Now then, if a patient's hemodynamic readings are abnormal and/or otherwise merit additional consideration, a common next step involves conducting a lower limb Doppler ultrasound examination of the patient's legs, particularly in order to more closely examine a site and extent, if any, of atherosclerosis at the femoral artery. Such determinations are often referred to as “direct” assessments, and they are often conducted by techniques such as duplex imaging, typically through the use of hemodynamic evaluation with Doppler interrogation and ultrasound imaging. Many duplex ultrasound systems include both high and low frequency imaging capabilities, as well as both audible and spectral Doppler evaluation for high and low frequency evaluations.

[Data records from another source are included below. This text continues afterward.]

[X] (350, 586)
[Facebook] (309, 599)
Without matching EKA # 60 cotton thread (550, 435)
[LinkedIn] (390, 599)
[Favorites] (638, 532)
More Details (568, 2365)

One of the difficulties in using two different and independent systems, as described above (e.g., one for hemodynamic assessment, and another for ultrasound and/or other imaging), however, is that both systems are often needed for a single patient. For example, one clinician may use a hemodynamic system to provide an initial diagnosis of PAD, while another may then use an ultrasound imaging system to further the analysis—such that the two systems are used independently and separately, and oftentimes by different caregivers. Moreover, the two different tests may require the patient to have two or more separate appointments, perhaps on different dates. The patient could also be required to move between healthcare rooms and/or facilities for the different tests. The equipment could also need to be moved from one patient's room to another patient's room, bringing in the hemodynamic system first, followed by the ultrasound (or other imaging system) next—or vice versa. This can lead to disadvantages of, among other things, wasting space, time, cost, capitol equipment allocations, as well as personnel and/or other inefficiencies. As a result, it is not uncommon for caregivers to chose only one of direct assessment or indirect assessment as a matter of convenience and/or logistics, leading to compromised patient exam quality. Accordingly, at least one or more of patients, healthcare providers, and/or healthcare facilities are thereby inconvenienced.
Moreover, when both systems are utilized on a single patient, the data generated from the separately utilized systems is received separately, evaluated separately, and provided in separate reports. Accordingly, a single, integrated report combining the findings of the hemodynamic system and the imaging system would be advantageous. Moreover, the amount of time required to carry out and process separate testing systems is considerable.
As a result of at least the foregoing, it would be advantageous to have an overall integrated system that combines patient workflows and medical evaluations from hemodynamic and imaging systems, such as ultrasound imaging systems, particularly for monitoring PAD. And a single, comprehensive report that combines data from both systems would also be advantageous for patients, healthcare providers, and/or healthcare facilities.